When Tiffin’s opened two years ago, its focus was solely on vegetarian food common in southern India. This year, they’ve expanded their menu by also offering meat and, notably, some new northern Indian dishes. To contrast the two styles, southern Indian dishes are more heavily influenced by rice and coconut, and the dishes have higher water content and intense spices, whereas northern Indian — the Indian food most consumers are more familiar with eating — are often heavier, thicker and creamier.

A server on staff said they can still make almost anything on the menu vegan or vegetarian.

Orders are taken in back at the cash register, and customers are given a number for their table. Since Tiffin’s doesn’t have a liquor license, a refrigerated case sports drinks like chai, Izze, Fanta and Coke, mango lassi, as well as gulab jamun — a traditional Indian dessert akin to doughnut balls that are soaked in syrup.

The owners are usually present, milling about the restaurant, ensuring quality control, bringing guests their freshly prepared food or chatting warmly with regulars.

Real winners are Tiffin’s lunch combinations, which are an impressive bang for your buck. Lunch, served from 11:30 a.m. to 3 p.m., offers three tiered curry specials written up on a board in the restaurant. You can choose one curry plus rice for $5.95, two curries plus rice for $6.95 or three curries plus rice for $7.95. All three are a steal for the portions you’re receiving. The spicy lamb vindaloo or the dal makhani (a vegetarian lentil curry cooked with spices) are standout offerings based on their vibrant spice and consistency. You can add on plain naan or roti for $1 each during this lunch special.

You also can’t go wrong with the samosa chat as a starter dish to share. It comes with two pastry dumplings, filled with soft curried vegetables and topped with ginger-tomato sauce, garbanzo noodles, chutney, fresh cilantro, red onion and garbanzos. Alternatively, if you’re looking for a vegan appetizer, try the idli sambar, which comes with three lentil cakes dipped into spicy toor dal soup.

The rest of the menu is composed of curries (meat and vegetarian), tandoori kabobs, biryanis (basmati rice sautéed with vegetables or your choice of meat) and a variety of dosas, which is a paperthin rice and lentil crepe stuffed with your preference of vegetables, spiced potatoes, onion sabiji and/or cheese.

In truth, I was slightly disappointed by Tiffin’s foray into North Indian cuisine, as it was once so niche by offering only southern Indian dishes, a move that helped it stand out from the other Indian restaurants in town. Luckily you can still find those traditional southern Indian dishes that its foundation was built on.

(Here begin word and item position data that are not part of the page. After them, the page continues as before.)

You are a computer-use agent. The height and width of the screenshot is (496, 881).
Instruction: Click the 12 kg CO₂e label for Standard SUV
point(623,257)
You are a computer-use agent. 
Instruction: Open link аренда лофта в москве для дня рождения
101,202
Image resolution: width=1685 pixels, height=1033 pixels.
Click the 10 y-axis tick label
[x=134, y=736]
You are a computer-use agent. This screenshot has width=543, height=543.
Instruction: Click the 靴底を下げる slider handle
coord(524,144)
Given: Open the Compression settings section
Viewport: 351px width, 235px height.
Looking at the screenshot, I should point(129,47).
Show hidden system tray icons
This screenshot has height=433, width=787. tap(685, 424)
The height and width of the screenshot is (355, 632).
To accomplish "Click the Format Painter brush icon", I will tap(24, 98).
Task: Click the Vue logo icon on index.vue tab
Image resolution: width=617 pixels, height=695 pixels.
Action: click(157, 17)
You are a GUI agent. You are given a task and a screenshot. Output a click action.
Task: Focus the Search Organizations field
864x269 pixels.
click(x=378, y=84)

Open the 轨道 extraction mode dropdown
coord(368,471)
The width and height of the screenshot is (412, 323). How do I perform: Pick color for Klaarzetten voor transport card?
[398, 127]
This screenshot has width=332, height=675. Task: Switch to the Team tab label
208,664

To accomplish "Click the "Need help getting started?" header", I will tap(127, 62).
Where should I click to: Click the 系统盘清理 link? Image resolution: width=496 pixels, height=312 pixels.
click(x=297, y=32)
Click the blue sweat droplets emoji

Nonetheless, their food is steadfast, the prices are low, and even though there are no frills they hold true to the tiffin afternoon enjoyment, with decidedly lighter street-style comfort food that delights the palate.

Go on, enjoy your tiffin. Tiffin’s is open from 11:30 a.m. to 10 p.m. Tuesday through Saturday, noon to 9 p.m. on Sunday, and closed on Monday. They also offer take-out and delivery.